Schon Marx und Engels betonten, dass das Proletariat sich nur befreien kann, wenn es seine nationalistischen und rassistischen Denkweisen überwindet. So verwiesen sie darauf, dass die englischen ArbeiterInnen ihre nationalistische und rassistische Haltung gegenüber den Iren aufgeben und die nationale Unterdrückung der Iren durch den britischen Staat bekämpfen müssten.

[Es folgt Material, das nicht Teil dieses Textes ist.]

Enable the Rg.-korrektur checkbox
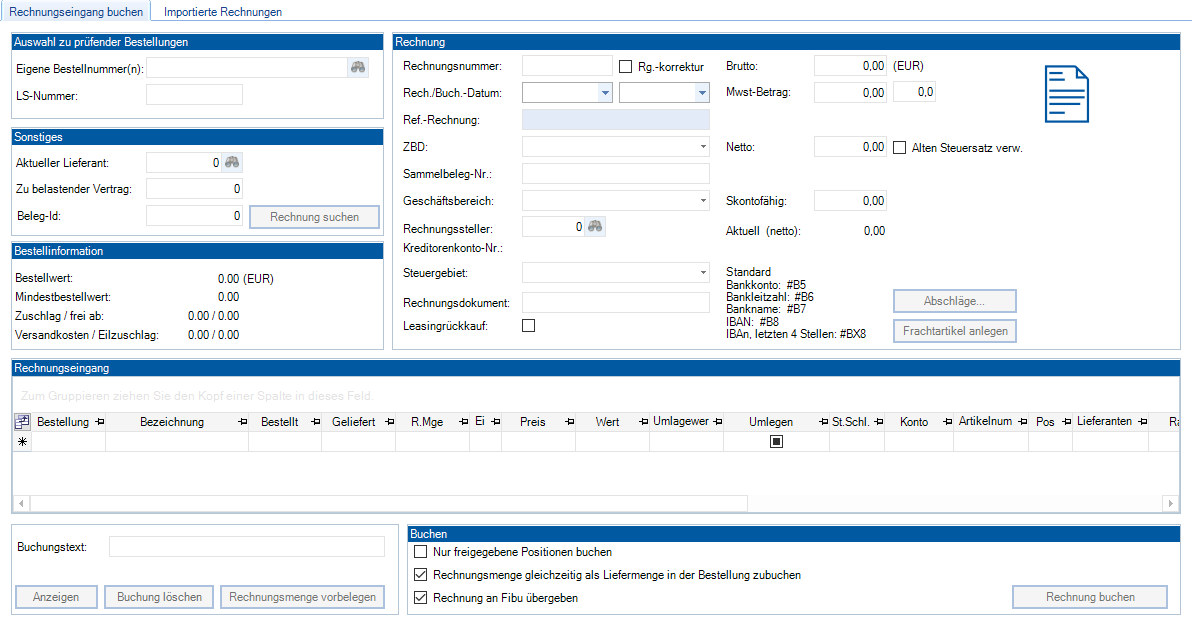click(626, 67)
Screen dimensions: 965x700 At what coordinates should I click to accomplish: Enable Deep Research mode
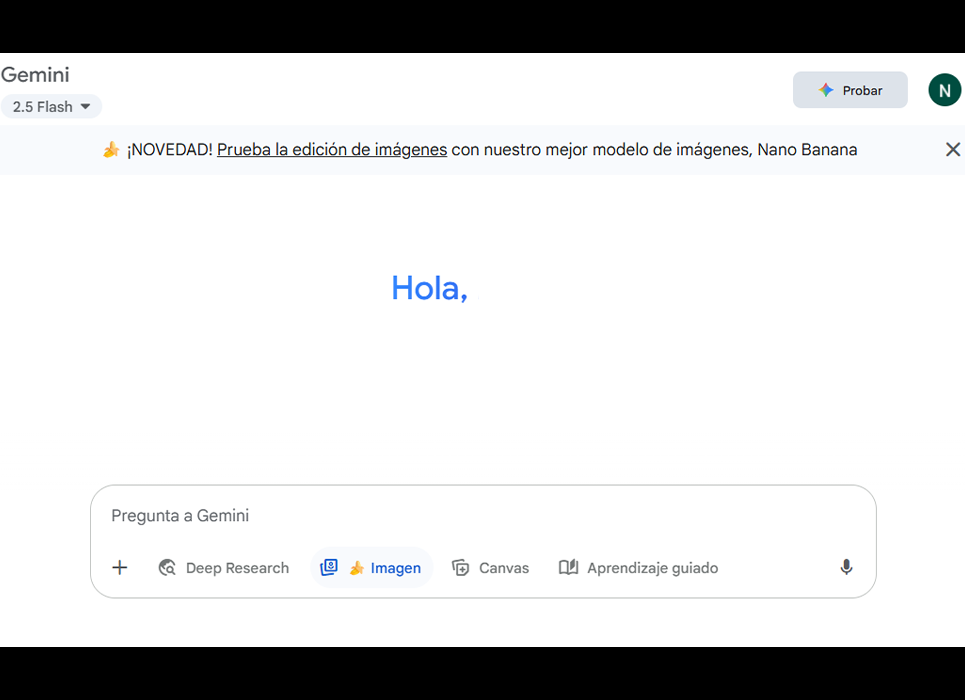tap(224, 567)
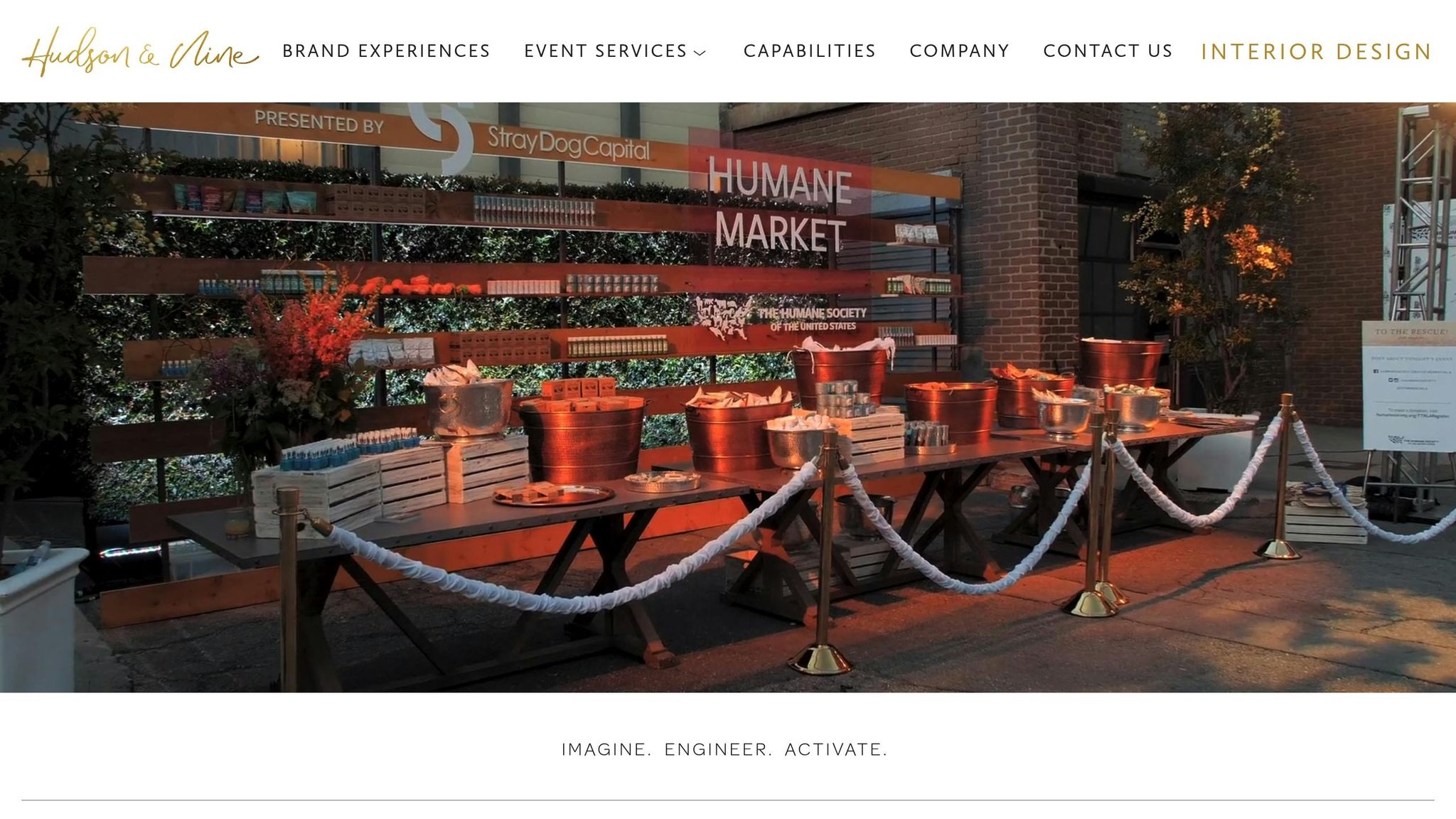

Noch heute ist der Rassismus Teil der bürgerlichen Ideologie und oft mit Chauvinismus und Nationalismus verbunden. Der Rassismus richtet sich heute etwa gegen Juden, gegen Muslime oder gegen Schwarze. Doch oft vermischen sich rassistische Einstellungen und Handlungen mit anderen, tw. sogar fortschrittlichen Motiven. So verbindet sich z.B. häufig die berechtigte Kritik am reaktionären Staat Israel mit anti-jüdischen rassistischen Ressentiments. Diesem Übel kann nur begegnet werden, wenn der berechtigte Befreiungskampf der PalästinenserInnen gegen Israel seine bürgerlich-nationalistisch-religiösen Führungen und Konzeptionen überwindet und stattdessen eine proletarische, sozialistische, internationalistische und multiethnische Ausrichtung zur Grundlage hat.
Anti-rassistische Einstellungen kommen oft als links-kleinbürgerliches „Multikulti“ daher. Diese Ideologie übersieht aber zum einen die Klassenfrage, zum anderen die Systemfrage. So richtig es in den Zeiten des „Kampfes gegen den Terrorismus“ ist, der rassistischen Diskriminierung der Muslime entgegen zu treten, so notwendig ist es zugleich, den reaktionären und spalterischen Charakter des Islams (wie jeder anderen Religion) zu kritisieren und auf den spezifisch unterdrückerischen Charakter der islamischen Regime, z.B. gegenüber Frauen, hinzuweisen.
Wirkliche Gleichberechtigung und ein harmonisches Zusammenleben aller Menschen ist mit kapitalistischer Ausbeutung und Unterdrückung letztlich unmöglich und nicht einfach durch mehr Toleranz oder Integrationsbemühungen – so positiv sie an sich sind – herstellbar. Der Rassismus u.a. reaktionäre Ideologien können nur überwunden werden, wenn die materiellen Verhältnisse, denen sie entspringen, überwunden werden. Die Alternative zum Rassismus ist letztlich der gemeinsame Klassenkampf aller Ausgebeuteten und Unterdrückten – über ethnische, kulturelle und religiöse Unterschiede hinweg.